Van’da yasak olmayan bir şey kaldı mı?
Önce ‘Yürüyüş yasak’ dediler…
Sonra ‘Basın açıklaması da yasak ama bizim belirlediğimiz yerlerde yapabilirsiniz’ dediler…
Sonra o belirledikleri yerlerde basın açıklamasını yapılmasını da yasakladılar.
İlk önce hepimiz sandık ki bu yasak sadece HDP’nin siyasi faaliyetlerine yönelik diye…
Meğer yasaklar bununla sınırlı değilmiş.
Yasakladıkça yasakladılar ve Bin gündür Van’da her türlü eylem ve etkinlik yasak.
Geçen ay gezgin festivalini yasakladılar yetmedi… Bugün de Kürtçe müzik yapan Mem Ararat Konserini yasakladılar.
Sebebini sorduğunuzda ‘ 15 günlük eylem ve etkinlik yasağı var’ diye cevap veriyorlar.
‘Peki, 15 günlük eylem ve etkinlik yasağının sebebi nedir?’ diye sorduğunuzda işte onun cevabı yok.
Cevabı olamaz çünkü OHAL 13 ay önce kaldırıldı, Van’da herhangi gergin bir durumda yok. Peki, nedir Ocak ayından bu yana aralıksız süren bu yasağın sebebi. Diyarbakır’da, Batman’da, Hakkâri’de uygulanmayan bu yasak neden sadece Van’da uygulanıyor.
Hazır yapmışken Van Gölü’nde yüzmeyi, Edremit’te piknik yapmayı da yasaklayın olsun bitsin(!)
Hatta bu şartlarda sokağa çıkmamızın bile anlamı kalmadı. Onu da yasaklayın ne olacak (!)
Böyle yapınca her şeyin tamam olacağını mı sanıyorsunuz? Bu tür yasak politikalarının sonuç vermediğini aksine daha büyük siyasal ve toplumsal sorunlara yol açtığını defalarca test etmiş insanlarız.

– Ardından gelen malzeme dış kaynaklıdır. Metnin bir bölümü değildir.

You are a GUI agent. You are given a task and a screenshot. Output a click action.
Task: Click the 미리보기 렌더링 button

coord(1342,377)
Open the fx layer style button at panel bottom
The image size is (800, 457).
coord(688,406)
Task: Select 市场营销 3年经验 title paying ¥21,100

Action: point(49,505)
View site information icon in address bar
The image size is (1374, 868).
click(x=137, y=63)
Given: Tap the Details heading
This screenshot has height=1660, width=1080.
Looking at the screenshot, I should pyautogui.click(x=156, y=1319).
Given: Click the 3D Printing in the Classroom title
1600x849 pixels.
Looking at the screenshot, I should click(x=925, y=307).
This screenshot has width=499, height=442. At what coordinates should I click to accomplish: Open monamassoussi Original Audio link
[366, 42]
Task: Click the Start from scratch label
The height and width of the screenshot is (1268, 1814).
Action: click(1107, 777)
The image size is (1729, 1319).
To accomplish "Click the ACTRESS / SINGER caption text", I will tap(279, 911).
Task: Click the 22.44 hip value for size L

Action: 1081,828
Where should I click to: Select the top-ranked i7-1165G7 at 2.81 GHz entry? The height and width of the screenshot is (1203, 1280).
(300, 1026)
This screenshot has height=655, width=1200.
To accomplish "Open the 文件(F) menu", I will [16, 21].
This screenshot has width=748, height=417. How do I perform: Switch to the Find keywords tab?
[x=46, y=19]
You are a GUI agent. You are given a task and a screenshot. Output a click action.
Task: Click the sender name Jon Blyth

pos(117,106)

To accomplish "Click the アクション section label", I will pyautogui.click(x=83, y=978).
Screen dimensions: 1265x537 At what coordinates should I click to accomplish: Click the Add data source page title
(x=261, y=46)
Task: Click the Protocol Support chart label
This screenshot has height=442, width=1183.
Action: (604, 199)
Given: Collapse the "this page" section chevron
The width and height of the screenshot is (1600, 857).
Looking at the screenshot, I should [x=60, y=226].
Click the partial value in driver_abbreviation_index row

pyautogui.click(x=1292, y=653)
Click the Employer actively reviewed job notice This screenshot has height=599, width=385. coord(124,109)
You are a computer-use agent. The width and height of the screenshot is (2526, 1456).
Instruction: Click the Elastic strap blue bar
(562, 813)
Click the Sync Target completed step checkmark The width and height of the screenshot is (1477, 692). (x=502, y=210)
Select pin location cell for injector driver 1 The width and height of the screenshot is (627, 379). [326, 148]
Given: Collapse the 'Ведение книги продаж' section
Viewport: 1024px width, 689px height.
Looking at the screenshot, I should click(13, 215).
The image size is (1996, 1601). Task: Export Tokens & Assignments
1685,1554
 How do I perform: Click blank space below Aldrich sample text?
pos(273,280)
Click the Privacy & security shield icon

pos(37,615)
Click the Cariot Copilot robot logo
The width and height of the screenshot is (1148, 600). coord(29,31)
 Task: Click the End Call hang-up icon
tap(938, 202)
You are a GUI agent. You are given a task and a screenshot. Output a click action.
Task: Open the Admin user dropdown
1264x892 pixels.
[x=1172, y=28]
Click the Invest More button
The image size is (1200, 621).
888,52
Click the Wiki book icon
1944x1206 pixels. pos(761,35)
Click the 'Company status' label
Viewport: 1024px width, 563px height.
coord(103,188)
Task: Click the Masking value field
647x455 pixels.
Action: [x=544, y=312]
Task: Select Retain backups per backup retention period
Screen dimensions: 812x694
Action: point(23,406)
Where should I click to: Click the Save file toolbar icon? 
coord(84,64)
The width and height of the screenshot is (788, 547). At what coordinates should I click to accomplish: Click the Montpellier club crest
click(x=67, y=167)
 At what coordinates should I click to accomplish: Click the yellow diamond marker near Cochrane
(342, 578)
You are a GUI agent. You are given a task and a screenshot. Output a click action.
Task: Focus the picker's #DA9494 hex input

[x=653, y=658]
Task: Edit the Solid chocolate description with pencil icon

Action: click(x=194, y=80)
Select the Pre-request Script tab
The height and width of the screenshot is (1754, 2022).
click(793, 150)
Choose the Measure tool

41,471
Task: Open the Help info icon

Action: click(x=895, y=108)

Yasaklarla sonuç alınsaydı İsmet İnönü, Kenan Evren, Mehmet Ağar, Tansu Çiller başarılı olurdu… Onların yapamadığını Van Valiliği mi başaracak?
Süleyman Demirel bile vaktiyle demokratik etkinlikler için ‘Yürümekle yollar aşınmaz, bırakın yürüsünler’ derken Van Valiliği ne yapmayı düşünüyor anlamış değilim. Van kadim bir şehirdir ve kesinlikle taht oyunlarına kurban edilemeyecek kadar değerlidir. Özellikle Van AKP içinde etkin bir grubun özellikle bu tür eylem ve etkinliklere dair yasakların sürmesini sivil ve güvenlik bürokrasisine dayattıklarını biliyorum.
Kenan Evren demişken, 1982 Anayasası galiba ilk defa Van’da rafa kalktı diyorum… Çünkü bu yasaklamalar ile 1982 anayasası Van’da tedavülden kalktı ve yerini adeta ‘Sıkı Yönetim’ dönemlerini andıran uygulamalar almış durumda.
Van Valiliği’ne çağrımız, Güvenlik ve özgürlüklerin arasında ki dengenin sağlanması ve kentin yasaklarla değil, özgürlükler şehri olarak anılmasını sağlamalarıdır.
Yöneticilik yasaklamak değil, aksine bu tür eylem ve etkinliklerin düzenlenmesini sağlamaktır. Zaten kamu kurumlarının görevi de budur. Sürekli olarak ‘Güvenliği gerekçe göstermek ise ayrı bir sorun olarak karşımızda duruyor. Bu konuda bir zafiyet olduğunu düşünmüyorum. Bir kentte ticareti, ziyareti, siyaseti, eğlenceyi halk yapacak ve size düşen bunun güvenliğini sağlamaktır, yasaklamak değil.